Adobe payed people for developing the PDF standard, hence I think
Adobe is the owner. Adobe has to provide new features in order to
provide new products. New products are needed to make sure that they
can pay their employees in the future.
I prefer open standards, but i cannot agree with making Adobe's PDF
specification people's property.
Making private property people's property is communism.
>> I don't think an "army of software engineers" will make a good
>> product. An army is a group of soldiers who are supposed to act
>> on orders without using their brains. Acroread obviously had
>> been programmed by a group of soldiers.

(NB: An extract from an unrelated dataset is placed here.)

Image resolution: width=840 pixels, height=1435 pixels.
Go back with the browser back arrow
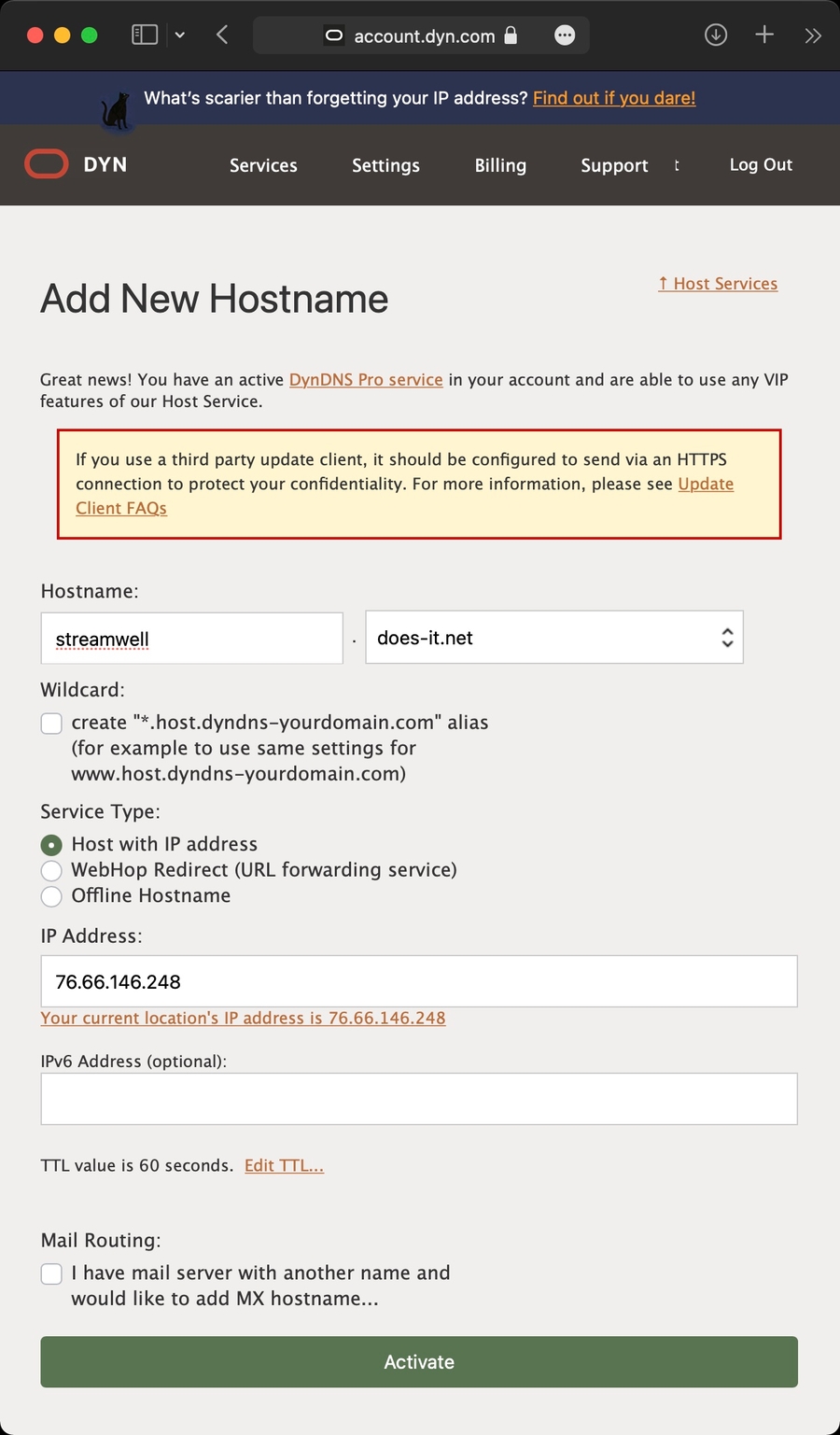tap(222, 35)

> Agree! Do you see any better solution on the horizont? I
> don't.
Though Derek does not want to support everything mentioned in the PDF
specs, I think that he has done a really great job already.
I don't expect very much to happen soon. But I'm not *that*
pessimistic. A lot of free software already exists and maybe someone
will fit things together. There is xpdf and there is a free
JavaScript interpreter in Firefox, for example. It's just a matter of
time until someone merges them.
>> In my opinion all the Adobe standards are very well documented.
>> (Though I'm wondering why Adobe is still unable to insert
>> hyperlinks into their PDF files).
> ? Sorry, I don't get it; Adobe is unable? or Acroread is unable?
> or PDF documents from Adobe does not have links?
Threre are many Adobe docs where hyperlinks are missing. It would be
so nice if I'd simply can click on an index item...
Or am I not up-to-date?
>> Let me explain why I think that Acroread developers did not use
>> their brains[...]
> Meybe there is a lot of useless operations. Probably you are right
> -- things might be optimized somehow. Whenever I compare renderers
> i get into conclusion that what you optimize in point A will
> charge you at B.
Yes, but it is sometimes sufficient to omit some "features".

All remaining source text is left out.